▸ Your goal:
With the pictures removed, please write out every line below exactly as given.
———
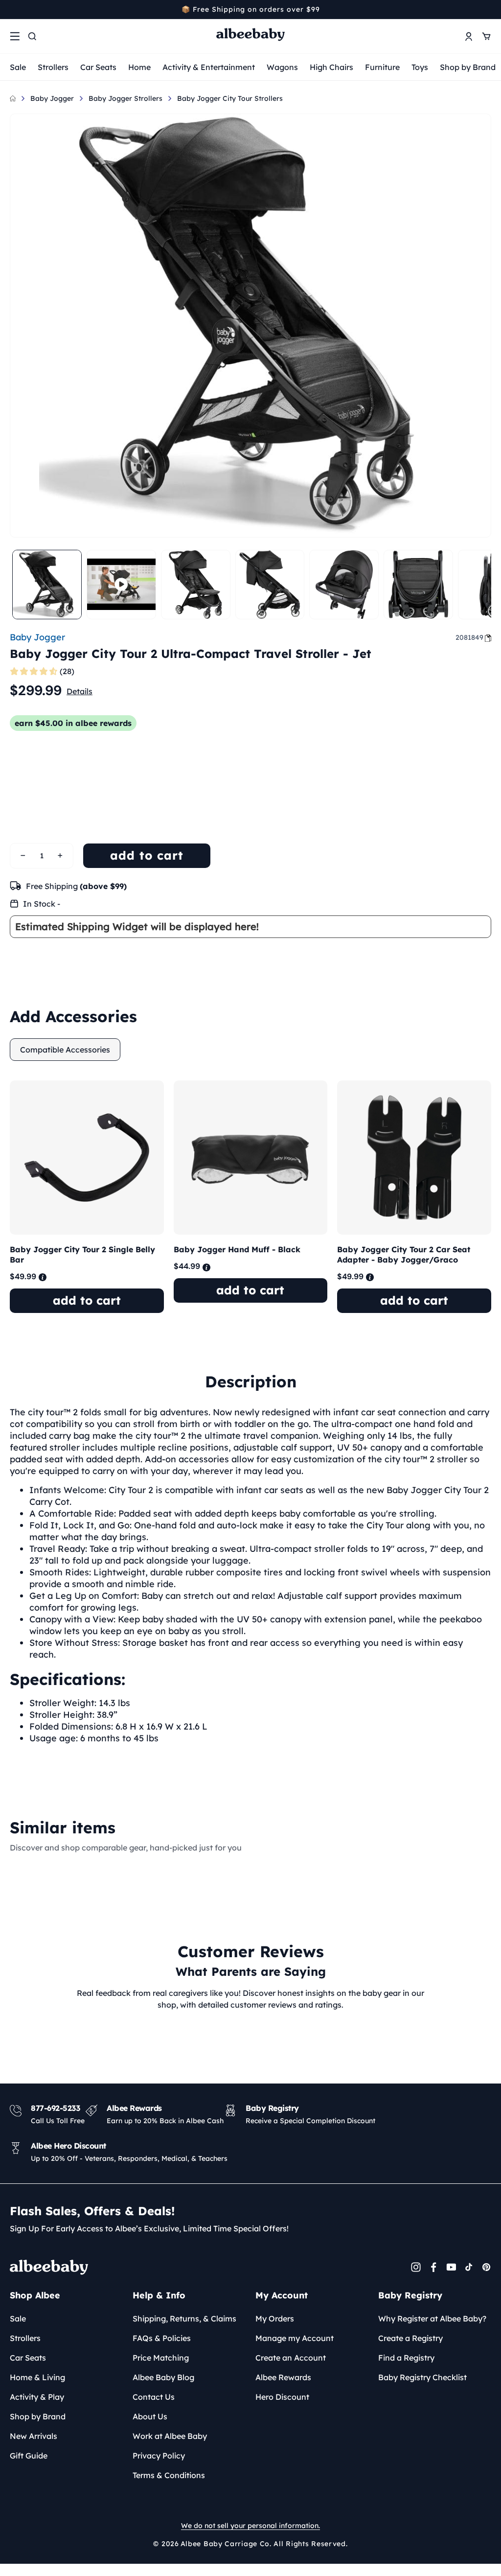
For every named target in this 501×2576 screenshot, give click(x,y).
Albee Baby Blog (163, 2377)
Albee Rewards (283, 2377)
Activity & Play (37, 2397)
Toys (419, 67)
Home (139, 67)
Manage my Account (294, 2338)
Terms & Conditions (169, 2475)
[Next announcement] (488, 9)
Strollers (53, 67)
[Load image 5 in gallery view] (418, 584)
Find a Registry (406, 2358)
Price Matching (161, 2358)
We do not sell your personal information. (250, 2525)
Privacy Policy (159, 2455)
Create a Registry (410, 2338)
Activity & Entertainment (208, 67)
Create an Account (290, 2358)
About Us (150, 2416)
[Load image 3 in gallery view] (270, 584)
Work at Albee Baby (170, 2436)
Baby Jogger (52, 98)
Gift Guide (28, 2455)
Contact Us (154, 2397)
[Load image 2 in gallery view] (195, 584)
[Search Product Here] (32, 36)
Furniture (382, 67)
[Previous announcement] (13, 9)
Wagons (282, 67)
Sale (18, 67)
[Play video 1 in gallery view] (121, 584)
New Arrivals (33, 2436)
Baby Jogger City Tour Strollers (230, 98)
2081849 (469, 637)
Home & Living (37, 2377)
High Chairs (331, 67)
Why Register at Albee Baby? (432, 2318)
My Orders (274, 2318)
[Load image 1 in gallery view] (47, 584)
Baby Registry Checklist (422, 2377)
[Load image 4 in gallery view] (344, 584)
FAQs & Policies (162, 2338)
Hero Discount (282, 2397)
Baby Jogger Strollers (125, 98)
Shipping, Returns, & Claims (184, 2318)
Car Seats (98, 67)
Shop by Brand (468, 67)
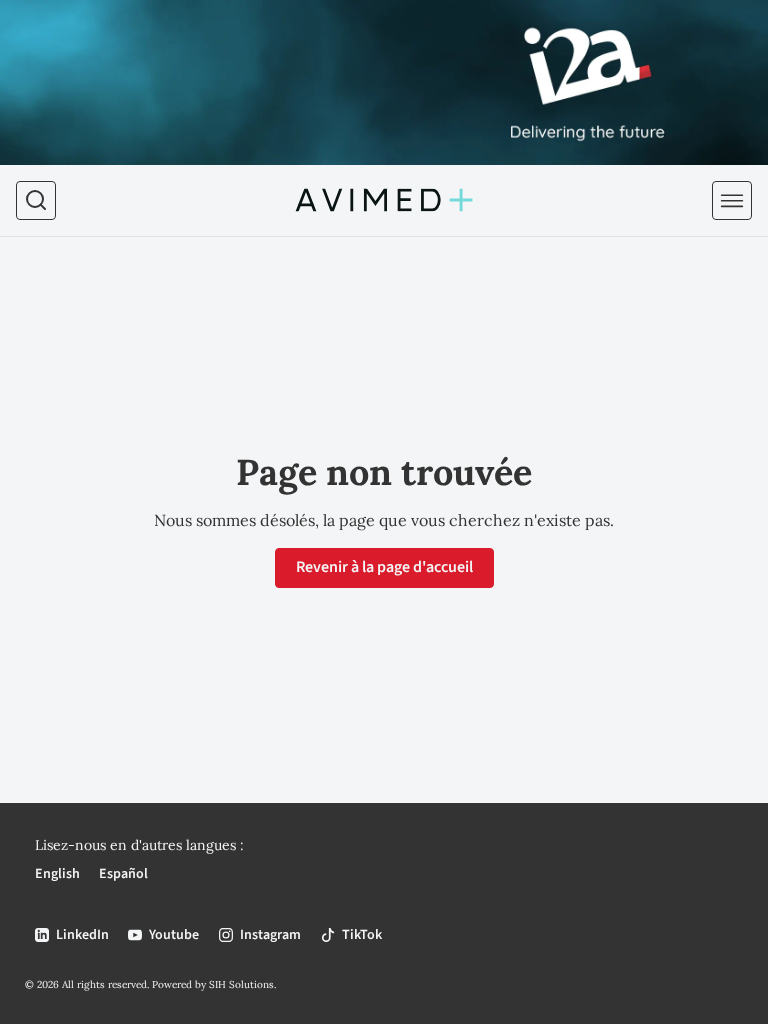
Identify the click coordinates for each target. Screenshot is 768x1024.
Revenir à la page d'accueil (384, 567)
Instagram (270, 935)
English (57, 874)
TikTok (362, 935)
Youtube (174, 935)
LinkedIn (82, 935)
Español (123, 874)
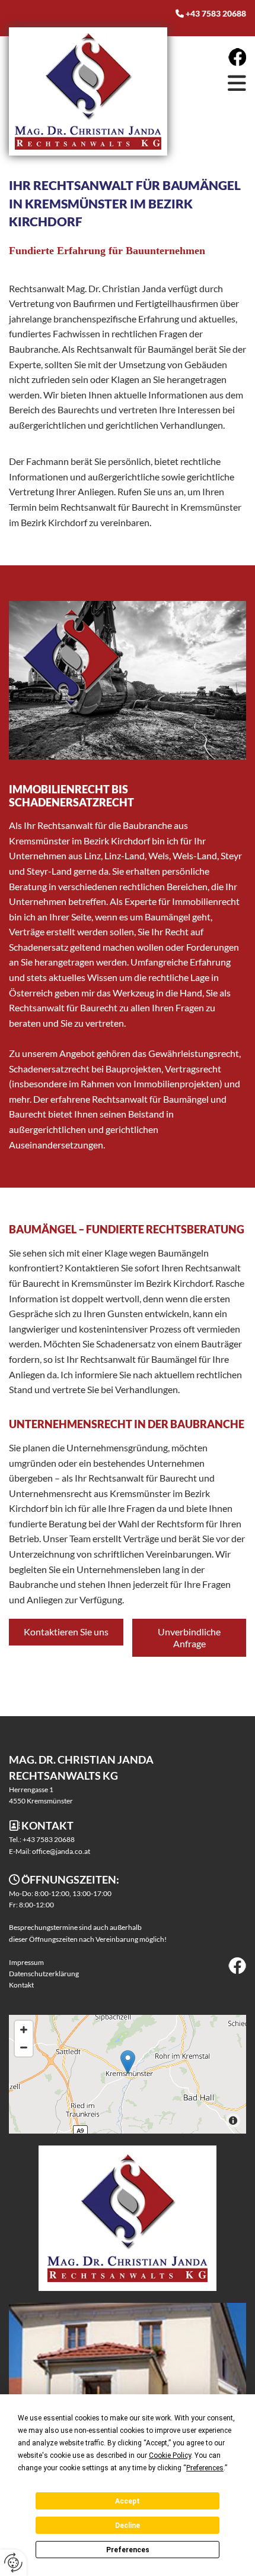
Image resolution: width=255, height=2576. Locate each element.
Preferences (127, 2550)
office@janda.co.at (61, 1851)
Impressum (26, 1962)
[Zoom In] (24, 2030)
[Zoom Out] (24, 2047)
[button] (209, 82)
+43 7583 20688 (216, 13)
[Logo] (88, 91)
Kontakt (21, 1984)
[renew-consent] (13, 2562)
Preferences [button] (205, 2468)
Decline (127, 2525)
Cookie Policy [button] (170, 2455)
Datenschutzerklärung (44, 1973)
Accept (127, 2501)
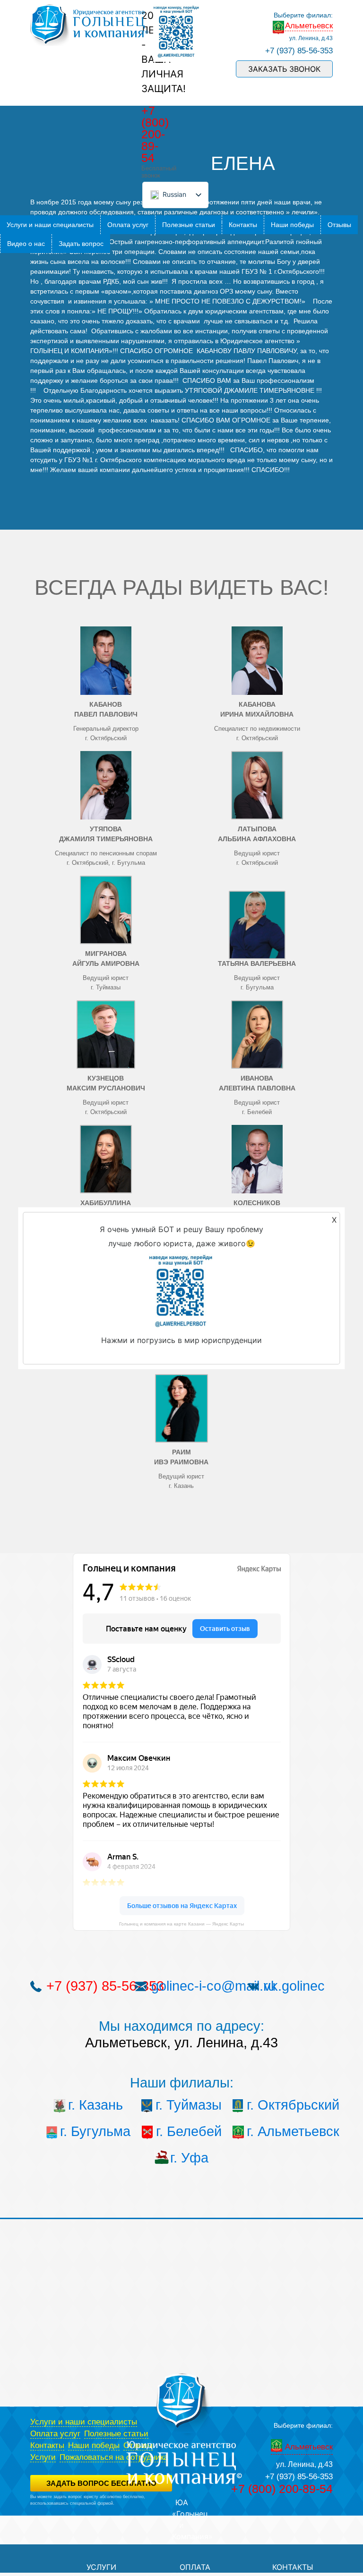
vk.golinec (294, 1985)
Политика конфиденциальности (61, 2509)
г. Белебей (189, 2131)
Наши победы (292, 224)
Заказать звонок (284, 69)
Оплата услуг (127, 224)
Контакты (243, 224)
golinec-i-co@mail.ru (213, 1985)
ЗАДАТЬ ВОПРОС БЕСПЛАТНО (101, 2483)
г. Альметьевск (282, 2131)
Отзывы (339, 224)
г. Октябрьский (282, 2104)
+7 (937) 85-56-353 (299, 50)
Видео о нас (26, 243)
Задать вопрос (81, 243)
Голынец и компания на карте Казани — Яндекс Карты (181, 1923)
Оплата (195, 2567)
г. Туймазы (189, 2104)
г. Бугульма (95, 2131)
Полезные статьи (188, 224)
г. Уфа (189, 2157)
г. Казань (95, 2104)
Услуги (43, 2457)
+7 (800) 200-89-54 (155, 134)
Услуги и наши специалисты (50, 224)
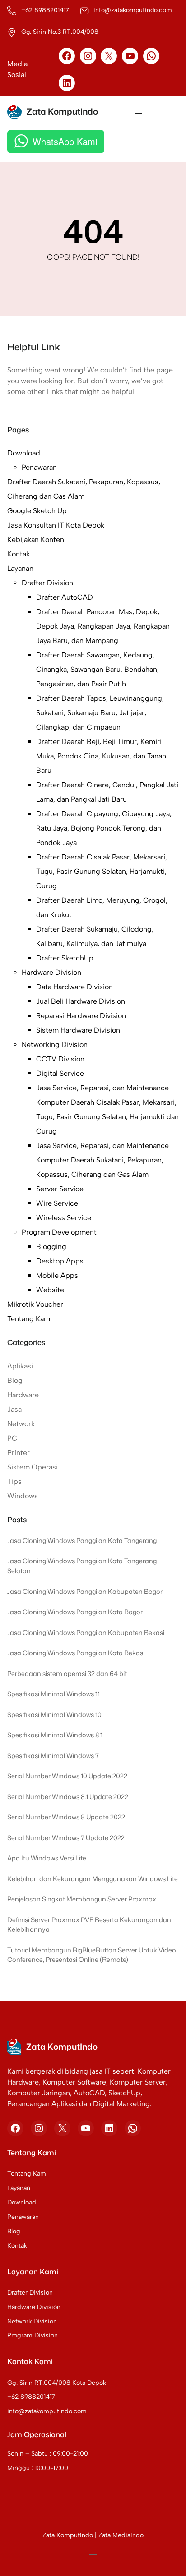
———
▸ Output of the task:
For every named target in this 501×2576 screenshot, give click(x,y).
Albee Baby Blog (163, 2377)
Albee Rewards (283, 2377)
Activity & Play (37, 2397)
Toys (419, 67)
Home (139, 67)
Manage my Account (294, 2338)
Terms & Conditions (169, 2475)
[Next announcement] (488, 9)
Strollers (53, 67)
[Load image 5 in gallery view] (418, 584)
Find a Registry (406, 2358)
Price Matching (161, 2358)
We do not sell your personal information. (250, 2525)
Privacy Policy (159, 2455)
Create a Registry (410, 2338)
Activity & Entertainment (208, 67)
Create an Account (290, 2358)
About Us (150, 2416)
[Load image 3 in gallery view] (270, 584)
Work at Albee Baby (170, 2436)
Baby Jogger (52, 98)
Gift Guide (28, 2455)
Contact Us (154, 2397)
[Load image 2 in gallery view] (195, 584)
[Search Product Here] (32, 36)
Furniture (382, 67)
[Previous announcement] (13, 9)
Wagons (282, 67)
Sale (18, 67)
[Play video 1 in gallery view] (121, 584)
New Arrivals (33, 2436)
Baby Jogger City Tour Strollers (230, 98)
2081849 (469, 637)
Home & Living (37, 2377)
High Chairs (331, 67)
Why Register at Albee Baby? (432, 2318)
My Orders (274, 2318)
[Load image 1 in gallery view] (47, 584)
Baby Registry Checklist (422, 2377)
[Load image 4 in gallery view] (344, 584)
FAQs & Policies (162, 2338)
Hero Discount (282, 2397)
Baby Jogger Strollers (125, 98)
Shipping, Returns, & Claims (184, 2318)
Car Seats (98, 67)
Shop by Brand (468, 67)
Identify the click coordinates for each target. Screenshot is 768x1024.
Revenir à la page d'accueil (384, 567)
Instagram (270, 935)
English (57, 874)
TikTok (362, 935)
Youtube (174, 935)
LinkedIn (82, 935)
Español (123, 874)
Image resolution: width=255, height=2576. Locate each element.
Preferences (127, 2550)
office@janda.co.at (61, 1851)
Impressum (26, 1962)
[Zoom In] (24, 2030)
[Zoom Out] (24, 2047)
[button] (209, 82)
+43 7583 20688 (216, 13)
[Logo] (88, 91)
Kontakt (21, 1984)
[renew-consent] (13, 2562)
Preferences [button] (205, 2468)
Decline (127, 2525)
Cookie Policy [button] (170, 2455)
Datenschutzerklärung (44, 1973)
Accept (127, 2501)
vk.golinec (294, 1985)
Политика конфиденциальности (61, 2509)
г. Белебей (189, 2131)
Наши победы (292, 224)
Заказать звонок (284, 69)
Оплата услуг (127, 224)
Контакты (243, 224)
golinec-i-co@mail.ru (213, 1985)
ЗАДАТЬ ВОПРОС БЕСПЛАТНО (101, 2483)
г. Альметьевск (282, 2131)
Отзывы (339, 224)
г. Октябрьский (282, 2104)
+7 (937) 85-56-353 (299, 50)
Видео о нас (26, 243)
Задать вопрос (81, 243)
Голынец и компания на карте Казани — Яндекс Карты (181, 1923)
Оплата (195, 2567)
г. Туймазы (189, 2104)
г. Бугульма (95, 2131)
Полезные статьи (188, 224)
г. Уфа (189, 2157)
г. Казань (95, 2104)
Услуги (43, 2457)
+7 (800) 200-89-54 (155, 134)
Услуги и наши специалисты (50, 224)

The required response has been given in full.